# Exercise description:
Leave out every picture, and output exactly the lines from the line containing "Instruction: Open 短信来往 for Anna Haro" through the last line of the data.

# Dataset records:
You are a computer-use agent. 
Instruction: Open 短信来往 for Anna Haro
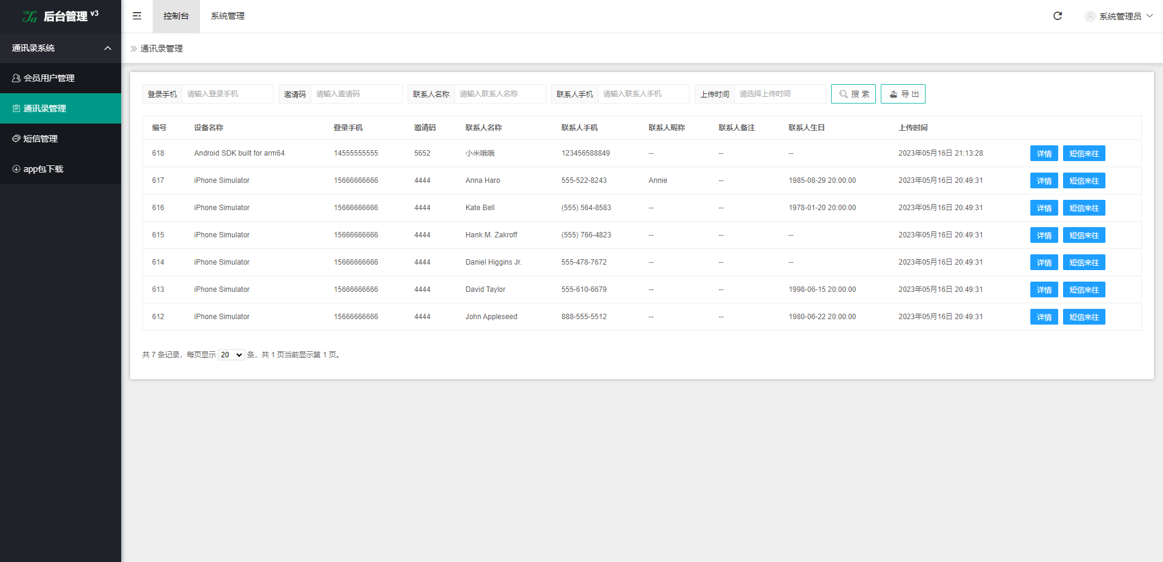point(1084,180)
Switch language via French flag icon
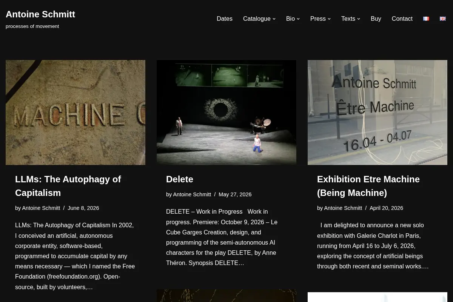 point(426,18)
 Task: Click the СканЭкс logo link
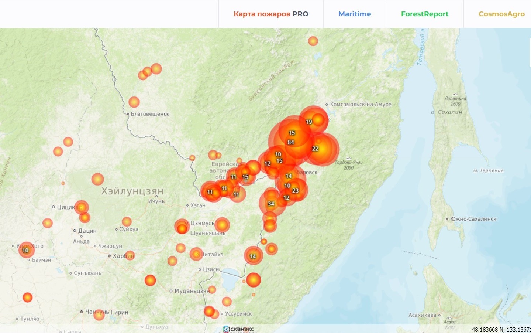pos(238,329)
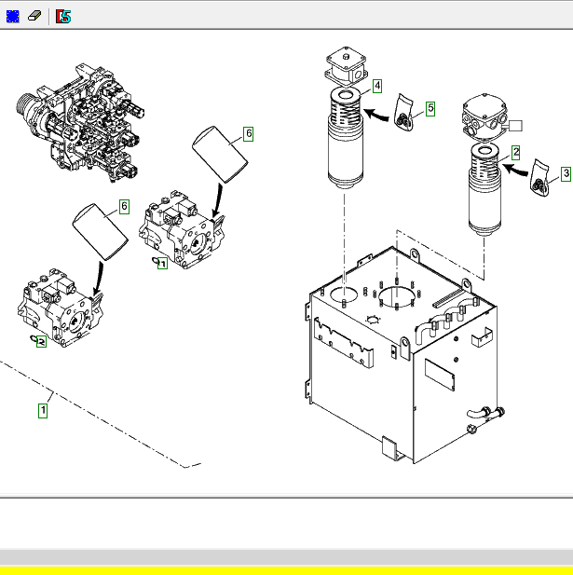Viewport: 573px width, 575px height.
Task: Click the blue dotted selection square icon
Action: 13,16
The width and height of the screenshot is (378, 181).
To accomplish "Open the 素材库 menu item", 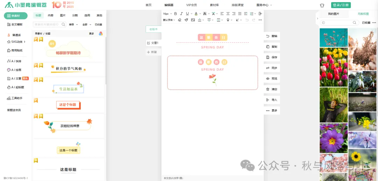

# Written solution:
Instruction: Open 短信来往 for Anna Haro
point(1084,180)
Switch language via French flag icon
 point(426,18)
 Task: Click the СканЭкс logo link
pos(238,329)
Viewport: 573px width, 575px height.
Task: Click the blue dotted selection square icon
Action: 13,16
The width and height of the screenshot is (378, 181).
To accomplish "Open the 素材库 menu item", 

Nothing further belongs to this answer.